This study shows the value of isolated and fragmentary teeth fossils in helping to reconstruct the fauna in an ancient environment, when more other, more complete material, such as skeletal material is not present.
Locations of the Fossil Sites in the Study and Their Stratigraphical Sequence
Picture credit: Acta Palaeontologica Polonica
A spokesperson from Everything Dinosaur commented:
“We have long suspected that the dinosaurs were more diverse than previously thought at the end of the Mesozoic. However, the lack of fossilised bones that can provide an identification down to genus level has hampered scientists in the study of European dinosaurs. It is this “under storey” of prehistoric life that can provide palaeontologists with a more complete understanding of the palaeofauna. Tiny teeth can be just as important as the largest dinosaur bones.”

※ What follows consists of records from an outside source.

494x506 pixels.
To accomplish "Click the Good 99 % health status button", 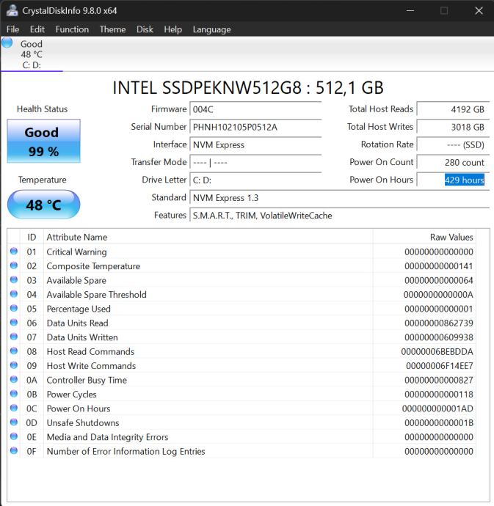I will click(x=42, y=142).
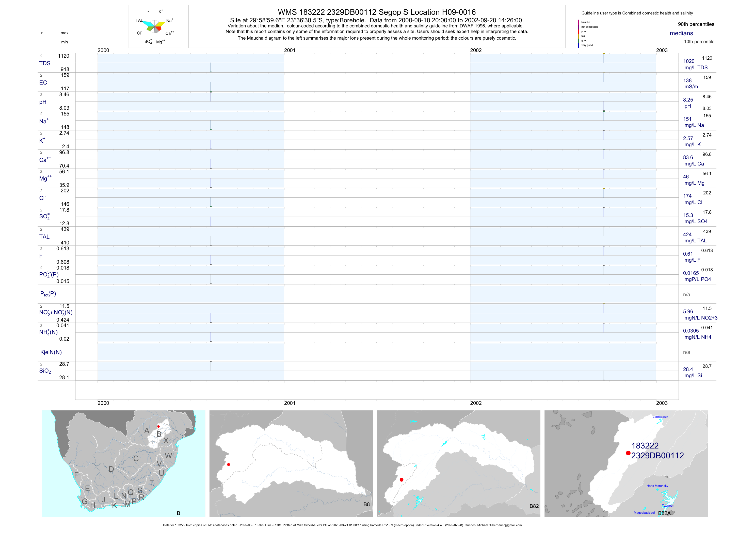The height and width of the screenshot is (533, 754).
Task: Click the red dot beside 183222 label
Action: [628, 453]
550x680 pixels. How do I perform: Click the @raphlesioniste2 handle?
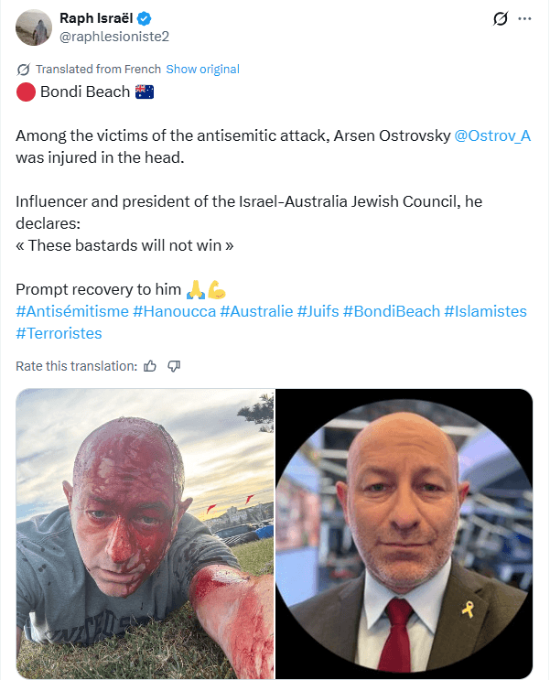click(114, 37)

The research will have implications for the way in which the extinction of the dinosaurs at the end of the Cretaceous is viewed. If this study is typical, then theropod diversity in the north of Spain does not experience a significant decline over the Campanian to Maastrichtian faunal stages.
Small Dinosaurs such as Dromaeosaurids were Present
Picture credit: Everything Dinosaur
Lead author Angelica Torices stated:
“It completely changes the vision of the ecosystem. We now understand that these dinosaurs disappeared very quickly in geological time, probably in a catastrophic event. Climatic models show that we may reach Cretaceous temperatures within the next century, the only way we can study biodiversity under such conditions is through the fossil record.”
The study of 142 Late Cretaceous theropod teeth reveals that theropods were much more diverse in northern Spain towards the end of the “Age of Dinosaurs” than previously thought.